**TASK INSTRUCTIONS**.
Render the entries from the line containing "Where should I click to: Toggle the Unsigned" through the line containing "(1014, 223)" as a two-column CSV with the headers text and answer. Give one row per entry, and put each field in quotation marks with any line breaks replaced by spaces.

Collected data entries
++++++

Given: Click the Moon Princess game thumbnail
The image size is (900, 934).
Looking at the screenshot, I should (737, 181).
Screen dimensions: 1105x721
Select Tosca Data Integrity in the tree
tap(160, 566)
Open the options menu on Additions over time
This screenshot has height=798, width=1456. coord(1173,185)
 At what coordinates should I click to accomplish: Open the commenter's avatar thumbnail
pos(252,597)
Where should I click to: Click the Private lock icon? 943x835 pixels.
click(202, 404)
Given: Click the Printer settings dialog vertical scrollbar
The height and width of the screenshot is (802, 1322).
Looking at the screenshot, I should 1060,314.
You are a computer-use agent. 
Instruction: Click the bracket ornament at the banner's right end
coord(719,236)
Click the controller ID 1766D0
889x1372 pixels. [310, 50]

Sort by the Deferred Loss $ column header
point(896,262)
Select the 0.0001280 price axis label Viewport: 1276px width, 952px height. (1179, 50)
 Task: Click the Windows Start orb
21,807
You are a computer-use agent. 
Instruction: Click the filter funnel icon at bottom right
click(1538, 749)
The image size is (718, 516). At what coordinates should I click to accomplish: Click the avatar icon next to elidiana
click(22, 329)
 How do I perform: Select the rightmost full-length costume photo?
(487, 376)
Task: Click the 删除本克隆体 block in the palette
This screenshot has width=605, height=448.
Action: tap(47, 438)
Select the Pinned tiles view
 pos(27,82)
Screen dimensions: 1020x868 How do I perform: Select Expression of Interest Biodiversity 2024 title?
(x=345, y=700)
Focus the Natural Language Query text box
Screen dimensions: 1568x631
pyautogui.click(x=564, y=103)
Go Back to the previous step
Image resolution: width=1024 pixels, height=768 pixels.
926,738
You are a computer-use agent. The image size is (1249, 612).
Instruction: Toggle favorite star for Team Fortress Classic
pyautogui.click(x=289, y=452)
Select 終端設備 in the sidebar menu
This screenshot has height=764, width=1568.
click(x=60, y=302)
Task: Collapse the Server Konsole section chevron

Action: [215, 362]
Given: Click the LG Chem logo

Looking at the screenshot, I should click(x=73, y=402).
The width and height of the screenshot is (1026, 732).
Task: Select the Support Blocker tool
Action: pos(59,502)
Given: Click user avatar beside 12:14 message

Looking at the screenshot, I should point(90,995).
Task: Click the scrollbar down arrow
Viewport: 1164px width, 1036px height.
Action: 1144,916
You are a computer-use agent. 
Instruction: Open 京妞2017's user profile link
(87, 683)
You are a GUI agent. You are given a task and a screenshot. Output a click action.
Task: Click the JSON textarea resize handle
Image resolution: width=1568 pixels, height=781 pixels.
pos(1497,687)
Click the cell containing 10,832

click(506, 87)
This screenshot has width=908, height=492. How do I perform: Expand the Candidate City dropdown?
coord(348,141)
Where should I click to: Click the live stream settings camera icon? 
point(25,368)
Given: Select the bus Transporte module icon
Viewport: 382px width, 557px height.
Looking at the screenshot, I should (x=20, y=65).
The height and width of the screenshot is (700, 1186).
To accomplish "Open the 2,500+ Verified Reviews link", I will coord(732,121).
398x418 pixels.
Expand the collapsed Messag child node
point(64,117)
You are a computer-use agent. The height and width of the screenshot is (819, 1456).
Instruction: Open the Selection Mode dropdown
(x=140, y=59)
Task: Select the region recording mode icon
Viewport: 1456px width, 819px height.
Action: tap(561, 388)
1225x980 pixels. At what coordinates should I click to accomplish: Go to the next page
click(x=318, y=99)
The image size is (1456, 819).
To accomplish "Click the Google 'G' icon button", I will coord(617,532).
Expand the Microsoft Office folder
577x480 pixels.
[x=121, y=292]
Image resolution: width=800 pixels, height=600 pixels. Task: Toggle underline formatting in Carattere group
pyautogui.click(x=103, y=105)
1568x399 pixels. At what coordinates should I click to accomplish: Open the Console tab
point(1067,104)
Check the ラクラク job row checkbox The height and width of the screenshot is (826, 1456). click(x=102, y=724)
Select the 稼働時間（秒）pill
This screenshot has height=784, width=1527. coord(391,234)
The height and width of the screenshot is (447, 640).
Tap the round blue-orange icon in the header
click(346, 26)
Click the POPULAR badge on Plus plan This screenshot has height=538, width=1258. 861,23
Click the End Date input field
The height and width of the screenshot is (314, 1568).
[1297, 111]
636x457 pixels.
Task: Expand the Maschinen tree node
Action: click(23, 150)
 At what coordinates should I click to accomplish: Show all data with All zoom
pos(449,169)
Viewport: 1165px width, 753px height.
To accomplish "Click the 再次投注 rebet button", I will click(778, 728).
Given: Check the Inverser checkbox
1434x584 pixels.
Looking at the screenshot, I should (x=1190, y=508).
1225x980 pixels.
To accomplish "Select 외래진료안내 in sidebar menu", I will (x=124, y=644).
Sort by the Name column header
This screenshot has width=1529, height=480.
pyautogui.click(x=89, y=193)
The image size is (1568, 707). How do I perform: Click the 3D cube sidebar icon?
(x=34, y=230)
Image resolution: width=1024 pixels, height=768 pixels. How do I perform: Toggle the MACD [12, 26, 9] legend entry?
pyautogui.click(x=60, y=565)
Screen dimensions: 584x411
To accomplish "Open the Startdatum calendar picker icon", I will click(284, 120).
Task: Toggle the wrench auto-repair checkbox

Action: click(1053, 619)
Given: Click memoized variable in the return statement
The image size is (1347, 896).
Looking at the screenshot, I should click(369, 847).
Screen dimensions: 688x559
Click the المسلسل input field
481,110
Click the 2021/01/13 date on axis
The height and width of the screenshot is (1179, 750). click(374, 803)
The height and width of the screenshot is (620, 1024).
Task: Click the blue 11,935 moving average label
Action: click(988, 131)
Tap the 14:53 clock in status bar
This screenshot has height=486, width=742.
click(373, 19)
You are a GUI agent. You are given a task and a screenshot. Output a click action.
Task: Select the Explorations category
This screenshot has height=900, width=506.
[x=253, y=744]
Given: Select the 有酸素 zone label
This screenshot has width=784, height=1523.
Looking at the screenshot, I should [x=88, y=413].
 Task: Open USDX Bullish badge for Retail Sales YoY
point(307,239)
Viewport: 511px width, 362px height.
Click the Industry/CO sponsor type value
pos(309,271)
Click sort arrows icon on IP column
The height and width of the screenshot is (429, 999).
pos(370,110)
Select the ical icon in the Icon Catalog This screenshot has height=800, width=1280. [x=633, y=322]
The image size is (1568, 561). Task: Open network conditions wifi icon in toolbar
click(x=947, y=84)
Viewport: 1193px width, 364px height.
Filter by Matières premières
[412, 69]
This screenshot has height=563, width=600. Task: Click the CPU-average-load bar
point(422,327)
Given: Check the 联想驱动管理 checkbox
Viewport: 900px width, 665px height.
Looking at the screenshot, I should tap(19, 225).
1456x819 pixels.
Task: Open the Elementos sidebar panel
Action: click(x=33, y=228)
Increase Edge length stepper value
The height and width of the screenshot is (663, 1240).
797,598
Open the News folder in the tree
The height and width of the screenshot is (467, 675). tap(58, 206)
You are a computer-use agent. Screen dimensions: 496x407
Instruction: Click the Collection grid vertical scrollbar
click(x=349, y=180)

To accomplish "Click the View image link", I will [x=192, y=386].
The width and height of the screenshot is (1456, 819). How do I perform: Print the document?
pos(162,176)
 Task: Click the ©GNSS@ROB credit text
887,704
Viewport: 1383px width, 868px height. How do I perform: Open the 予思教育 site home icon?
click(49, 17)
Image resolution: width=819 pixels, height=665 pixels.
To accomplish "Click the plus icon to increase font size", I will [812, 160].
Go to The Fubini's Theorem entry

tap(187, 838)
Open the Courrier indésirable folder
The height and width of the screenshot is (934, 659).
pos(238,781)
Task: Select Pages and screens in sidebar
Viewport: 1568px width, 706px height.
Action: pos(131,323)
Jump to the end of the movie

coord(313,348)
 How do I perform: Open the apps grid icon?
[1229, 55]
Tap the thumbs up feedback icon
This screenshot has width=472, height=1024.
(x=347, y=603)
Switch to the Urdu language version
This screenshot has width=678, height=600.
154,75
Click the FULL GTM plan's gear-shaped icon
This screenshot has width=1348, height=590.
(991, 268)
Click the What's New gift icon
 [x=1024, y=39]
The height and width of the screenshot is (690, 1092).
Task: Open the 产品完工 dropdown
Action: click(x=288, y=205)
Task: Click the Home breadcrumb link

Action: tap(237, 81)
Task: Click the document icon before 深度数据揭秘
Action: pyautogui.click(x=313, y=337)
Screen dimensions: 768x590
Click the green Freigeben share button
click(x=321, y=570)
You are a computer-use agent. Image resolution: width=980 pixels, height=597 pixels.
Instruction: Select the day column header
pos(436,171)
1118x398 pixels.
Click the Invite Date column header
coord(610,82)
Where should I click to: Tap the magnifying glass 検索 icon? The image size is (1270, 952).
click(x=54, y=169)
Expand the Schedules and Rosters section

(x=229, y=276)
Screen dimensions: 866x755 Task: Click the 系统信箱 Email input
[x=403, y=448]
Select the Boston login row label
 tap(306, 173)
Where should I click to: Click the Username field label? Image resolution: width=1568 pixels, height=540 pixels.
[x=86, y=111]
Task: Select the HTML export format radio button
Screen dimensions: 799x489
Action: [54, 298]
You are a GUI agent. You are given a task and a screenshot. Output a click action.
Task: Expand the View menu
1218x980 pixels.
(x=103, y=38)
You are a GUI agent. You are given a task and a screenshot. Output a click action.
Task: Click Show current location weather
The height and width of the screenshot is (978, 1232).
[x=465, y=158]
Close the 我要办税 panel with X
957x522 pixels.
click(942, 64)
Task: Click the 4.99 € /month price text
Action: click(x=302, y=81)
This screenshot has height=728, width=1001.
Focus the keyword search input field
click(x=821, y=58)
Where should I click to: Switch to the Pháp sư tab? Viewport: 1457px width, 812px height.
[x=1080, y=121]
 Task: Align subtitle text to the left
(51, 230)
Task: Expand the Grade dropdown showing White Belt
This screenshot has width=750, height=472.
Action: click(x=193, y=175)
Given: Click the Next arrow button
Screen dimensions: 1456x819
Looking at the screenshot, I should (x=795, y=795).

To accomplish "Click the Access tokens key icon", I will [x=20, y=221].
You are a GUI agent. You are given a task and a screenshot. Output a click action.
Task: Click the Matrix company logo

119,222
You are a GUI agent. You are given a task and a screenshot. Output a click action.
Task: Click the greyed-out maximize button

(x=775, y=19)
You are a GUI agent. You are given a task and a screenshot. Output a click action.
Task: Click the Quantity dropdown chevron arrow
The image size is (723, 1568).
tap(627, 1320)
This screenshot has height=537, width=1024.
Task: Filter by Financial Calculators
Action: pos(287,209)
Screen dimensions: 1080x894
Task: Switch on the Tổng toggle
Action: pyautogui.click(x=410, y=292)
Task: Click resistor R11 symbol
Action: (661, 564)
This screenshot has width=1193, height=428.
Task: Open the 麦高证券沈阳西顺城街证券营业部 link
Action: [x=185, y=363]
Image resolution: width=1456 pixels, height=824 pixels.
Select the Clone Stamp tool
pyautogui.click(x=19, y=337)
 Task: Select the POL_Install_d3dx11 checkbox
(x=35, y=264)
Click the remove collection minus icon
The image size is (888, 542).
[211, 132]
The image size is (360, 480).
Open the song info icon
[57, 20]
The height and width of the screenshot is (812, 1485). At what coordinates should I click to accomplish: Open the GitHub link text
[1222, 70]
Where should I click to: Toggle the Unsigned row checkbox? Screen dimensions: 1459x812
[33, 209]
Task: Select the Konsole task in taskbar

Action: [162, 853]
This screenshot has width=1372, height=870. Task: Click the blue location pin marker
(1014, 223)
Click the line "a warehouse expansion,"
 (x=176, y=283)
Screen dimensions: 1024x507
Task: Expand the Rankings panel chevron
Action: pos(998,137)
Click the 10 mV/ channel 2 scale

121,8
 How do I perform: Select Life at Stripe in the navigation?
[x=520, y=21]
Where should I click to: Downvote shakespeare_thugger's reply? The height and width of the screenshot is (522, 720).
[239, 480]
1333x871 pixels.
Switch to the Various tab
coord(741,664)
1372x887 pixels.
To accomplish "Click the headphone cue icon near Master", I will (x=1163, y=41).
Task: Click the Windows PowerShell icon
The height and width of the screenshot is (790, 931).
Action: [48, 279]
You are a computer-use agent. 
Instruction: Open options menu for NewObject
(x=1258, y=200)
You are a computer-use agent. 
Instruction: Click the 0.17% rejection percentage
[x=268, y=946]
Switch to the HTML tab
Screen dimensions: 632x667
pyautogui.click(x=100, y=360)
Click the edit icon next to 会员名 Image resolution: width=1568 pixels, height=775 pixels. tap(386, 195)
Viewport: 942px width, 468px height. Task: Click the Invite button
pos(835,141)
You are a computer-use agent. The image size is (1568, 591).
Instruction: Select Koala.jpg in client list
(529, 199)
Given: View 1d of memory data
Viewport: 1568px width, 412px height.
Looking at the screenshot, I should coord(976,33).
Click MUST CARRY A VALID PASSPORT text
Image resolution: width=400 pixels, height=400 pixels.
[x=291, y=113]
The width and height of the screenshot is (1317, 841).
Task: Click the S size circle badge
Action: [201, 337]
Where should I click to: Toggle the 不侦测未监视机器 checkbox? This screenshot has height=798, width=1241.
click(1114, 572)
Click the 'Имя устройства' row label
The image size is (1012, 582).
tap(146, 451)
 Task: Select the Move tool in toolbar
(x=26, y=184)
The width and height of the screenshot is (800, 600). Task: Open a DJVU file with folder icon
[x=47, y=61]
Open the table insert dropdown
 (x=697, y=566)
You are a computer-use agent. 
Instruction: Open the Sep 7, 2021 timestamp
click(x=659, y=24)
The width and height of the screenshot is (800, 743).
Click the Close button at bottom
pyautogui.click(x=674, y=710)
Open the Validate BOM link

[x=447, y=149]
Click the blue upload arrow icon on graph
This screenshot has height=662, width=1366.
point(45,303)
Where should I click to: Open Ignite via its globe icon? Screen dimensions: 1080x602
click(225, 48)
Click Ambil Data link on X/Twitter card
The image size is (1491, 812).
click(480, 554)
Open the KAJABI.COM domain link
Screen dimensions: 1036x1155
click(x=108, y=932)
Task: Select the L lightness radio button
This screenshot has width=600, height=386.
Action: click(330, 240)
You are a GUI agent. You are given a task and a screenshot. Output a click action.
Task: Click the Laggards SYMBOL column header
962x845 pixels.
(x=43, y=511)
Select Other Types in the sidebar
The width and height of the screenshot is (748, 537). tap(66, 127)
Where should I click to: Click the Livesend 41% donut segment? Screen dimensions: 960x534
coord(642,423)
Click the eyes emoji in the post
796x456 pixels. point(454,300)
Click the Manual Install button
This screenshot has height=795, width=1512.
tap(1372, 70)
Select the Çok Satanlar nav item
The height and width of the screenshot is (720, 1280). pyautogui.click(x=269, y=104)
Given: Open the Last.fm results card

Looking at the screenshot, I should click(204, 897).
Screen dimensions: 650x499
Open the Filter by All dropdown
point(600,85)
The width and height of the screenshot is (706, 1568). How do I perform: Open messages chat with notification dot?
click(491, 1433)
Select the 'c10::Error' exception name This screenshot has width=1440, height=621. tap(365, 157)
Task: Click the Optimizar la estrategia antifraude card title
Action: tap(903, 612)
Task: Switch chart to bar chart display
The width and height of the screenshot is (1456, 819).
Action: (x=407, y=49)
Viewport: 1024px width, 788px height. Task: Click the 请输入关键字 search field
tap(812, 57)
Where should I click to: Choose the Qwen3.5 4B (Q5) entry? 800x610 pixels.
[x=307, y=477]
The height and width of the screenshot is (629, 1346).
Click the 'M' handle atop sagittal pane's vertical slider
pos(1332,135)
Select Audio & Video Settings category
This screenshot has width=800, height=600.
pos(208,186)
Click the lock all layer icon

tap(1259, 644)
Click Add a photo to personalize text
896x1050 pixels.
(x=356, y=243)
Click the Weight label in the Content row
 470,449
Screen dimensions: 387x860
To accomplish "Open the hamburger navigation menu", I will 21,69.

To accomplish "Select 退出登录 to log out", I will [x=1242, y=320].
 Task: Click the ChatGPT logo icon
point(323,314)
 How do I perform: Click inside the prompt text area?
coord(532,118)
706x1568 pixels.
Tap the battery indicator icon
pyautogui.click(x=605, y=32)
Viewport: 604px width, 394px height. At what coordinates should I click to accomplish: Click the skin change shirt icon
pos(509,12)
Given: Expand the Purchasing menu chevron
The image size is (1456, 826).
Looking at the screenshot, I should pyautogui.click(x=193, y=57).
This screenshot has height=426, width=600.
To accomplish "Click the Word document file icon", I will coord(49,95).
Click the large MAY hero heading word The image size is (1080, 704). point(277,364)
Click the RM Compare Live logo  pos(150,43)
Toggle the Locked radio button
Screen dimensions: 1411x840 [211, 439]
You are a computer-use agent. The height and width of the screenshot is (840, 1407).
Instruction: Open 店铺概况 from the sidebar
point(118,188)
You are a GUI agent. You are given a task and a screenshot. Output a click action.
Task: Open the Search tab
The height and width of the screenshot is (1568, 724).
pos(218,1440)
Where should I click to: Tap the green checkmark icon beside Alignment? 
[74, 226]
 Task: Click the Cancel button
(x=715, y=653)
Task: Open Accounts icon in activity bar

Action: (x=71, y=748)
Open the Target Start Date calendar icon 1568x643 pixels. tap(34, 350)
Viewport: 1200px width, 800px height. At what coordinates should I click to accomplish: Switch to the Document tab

++++++

**COMPLETE OUTPUT**.
text,answer
"Where should I click to: Toggle the Unsigned row checkbox? Screen dimensions: 1459x812","[33, 209]"
"Task: Select the Konsole task in taskbar","Action: [162, 853]"
"This screenshot has width=1372, height=870. Task: Click the blue location pin marker","(1014, 223)"